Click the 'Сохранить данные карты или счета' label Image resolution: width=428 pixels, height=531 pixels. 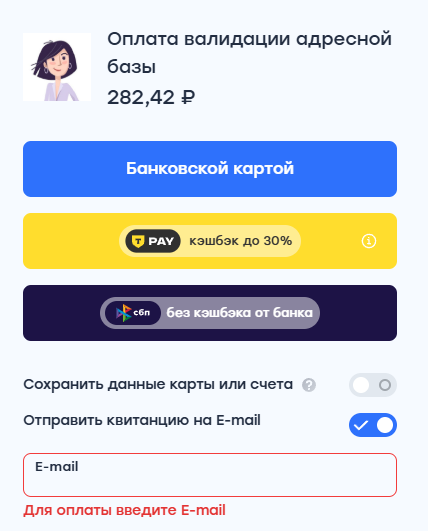click(158, 385)
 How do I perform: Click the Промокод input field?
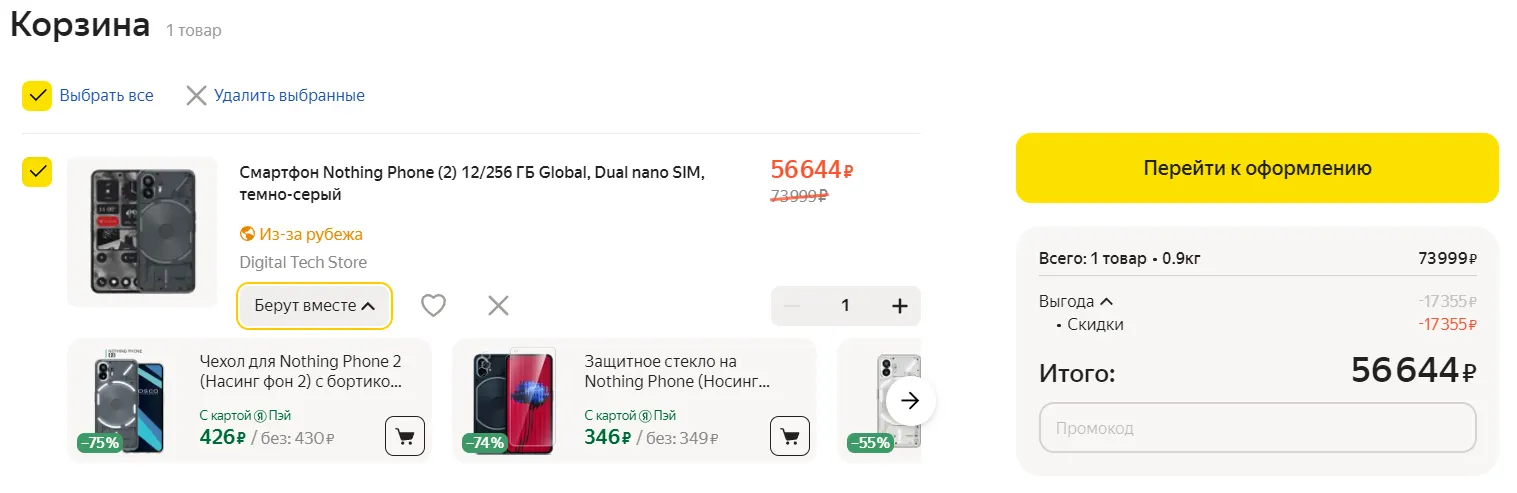tap(1257, 428)
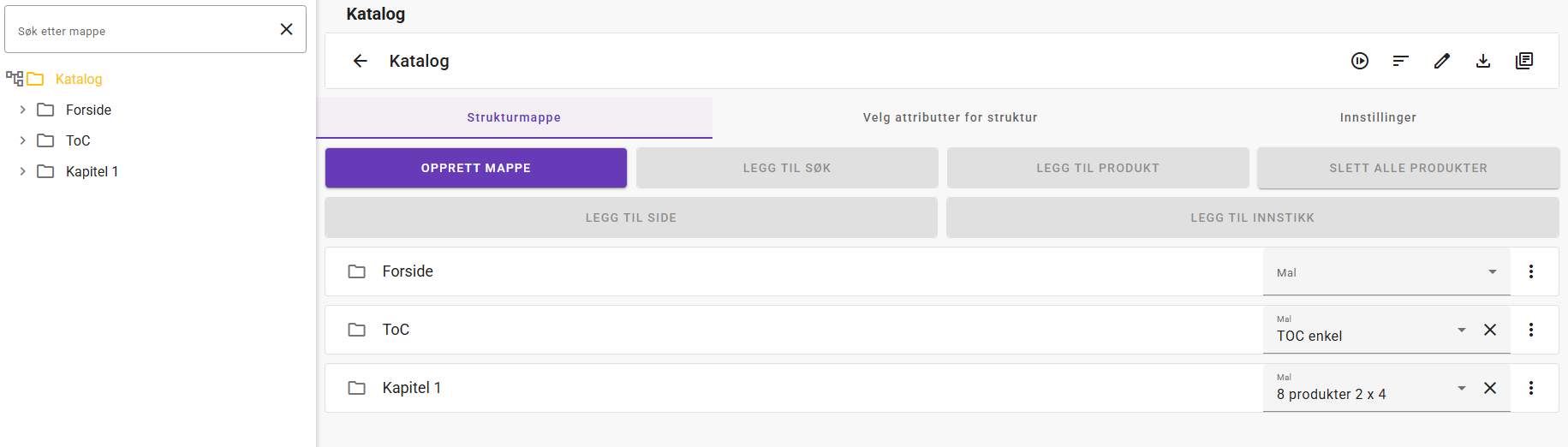Open three-dot menu for ToC row
Image resolution: width=1568 pixels, height=447 pixels.
pyautogui.click(x=1531, y=330)
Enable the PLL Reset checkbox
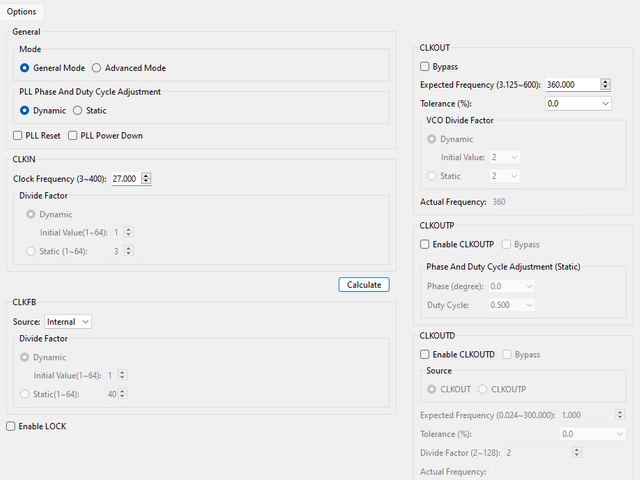640x480 pixels. (18, 136)
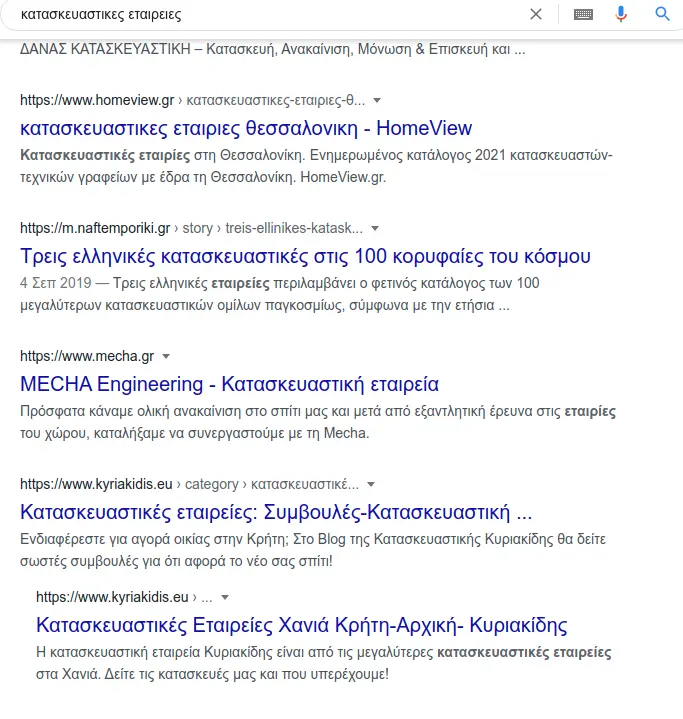Clear the search box with the X icon

coord(536,14)
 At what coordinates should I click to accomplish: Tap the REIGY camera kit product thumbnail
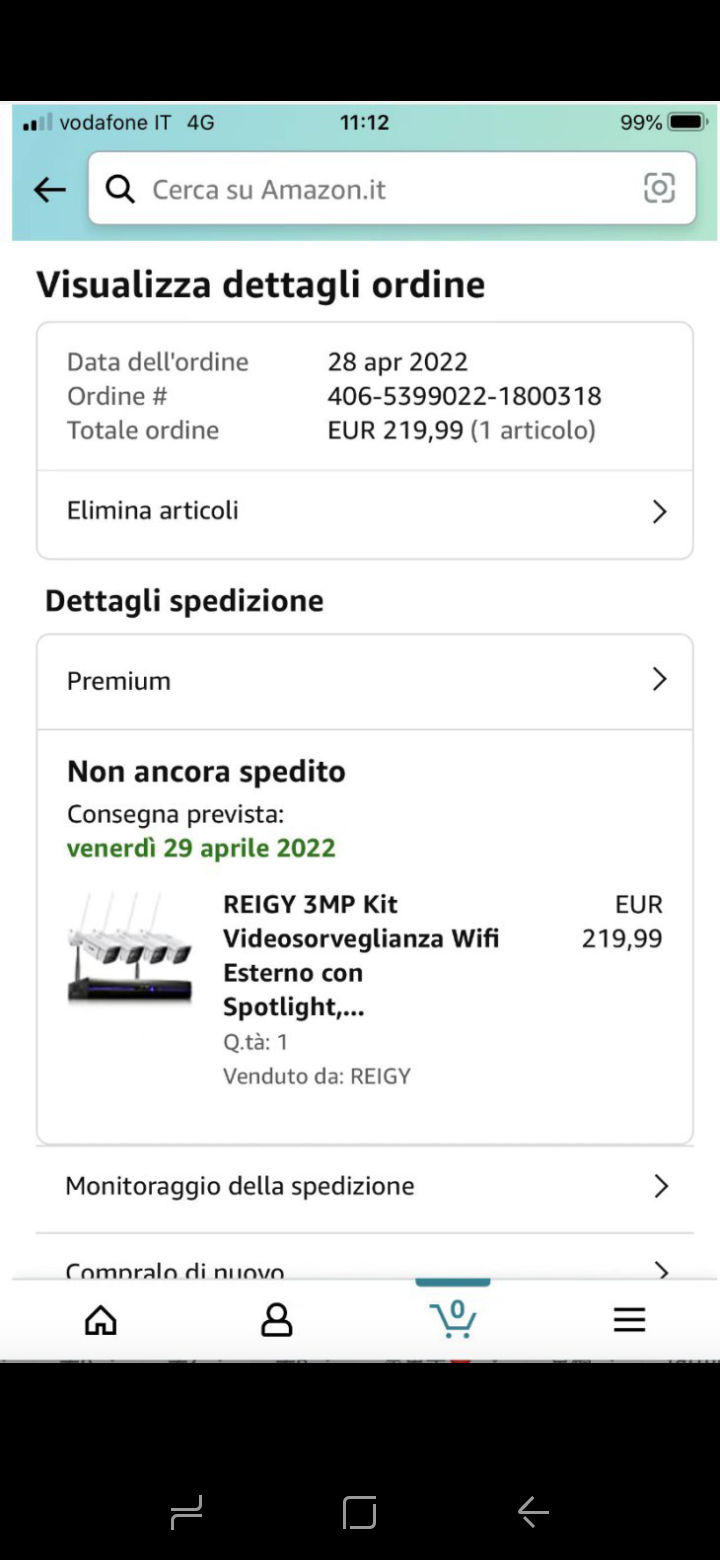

■ WHAT YOU HAVE TO DO:
Give back the lines from the one containing "How do I perform: Click" through the last line of the records above exactly as they appear, both included, and no pictures.

■ WRITTEN SOLUTION:
 How do I perform: Click the Промокод input field?
tap(1257, 428)
Open three-dot menu for ToC row
Image resolution: width=1568 pixels, height=447 pixels.
pyautogui.click(x=1531, y=330)
Enable the PLL Reset checkbox
640x480 pixels. (18, 136)
Clear the search box with the X icon

coord(536,14)
 At what coordinates should I click to accomplish: Tap the REIGY camera kit product thumbnail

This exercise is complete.